Thailand’s Potential Tax Restructuring Fuels Optimism for SET Index and ‘Domestic Play’ Stocks

Yuanta Securities (Thailand) noted that, previously, the Fiscal Policy Office (FPO) had disclosed information regarding the tax restructuring, which involve setting the same 15% rate for personal and corporate income tax while eliminating double tax deductions, increasing Value Added Tax (VAT) from 7% to 10%, and intensifying the efficiency of wealth tax collection.

The analyst highlighted that a reduction of the current 20% corporate tax rate to 15% could bolster earnings per share (EPS) in the Thai capital market by approximately 5-7%.

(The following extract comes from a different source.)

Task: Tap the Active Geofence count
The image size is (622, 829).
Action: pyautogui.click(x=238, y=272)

The government’s last adjustment to the corporate tax in 2016, when it was lowered from 30% to 20%, resulted in a 20% surge in the SET index, outperforming the 9% growth of the MSCI EM index and 5% rise of the MSCI Asia ex Japan index.

If endorsed, the corporate tax reduction could possibly propel the SET index to outshine other regional markets once again in the forthcoming year.

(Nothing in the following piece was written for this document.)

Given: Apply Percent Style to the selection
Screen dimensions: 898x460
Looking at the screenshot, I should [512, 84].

Meanwhile, the analyst also signalled that the adjustment to the VAT could mildly impact consumption and inflation. However, these effects might be neutralised by the accompanying cut in personal income tax while staple products are likely to remain unaffected.

Furthermore, thanks to tax incentives and low level of interest rates, Thailand’s infrastructure investment could experience a potential rebound.

As a consequence of the potential tax restructuring, Yuanta Securities (Thailand) anticipates a positive trend for both the SET Index and ‘Domestic Play’ stocks, including prominent players such as KBANK, BBL, SCB, CPALL, CPAXT, BJC, SAWAD, TIDLOR, JMT, and OSP. The analyst recommends investors to keep a close eye on developments in this area, as the Ministry of Finance is expected to finalize the decision by the end of this year.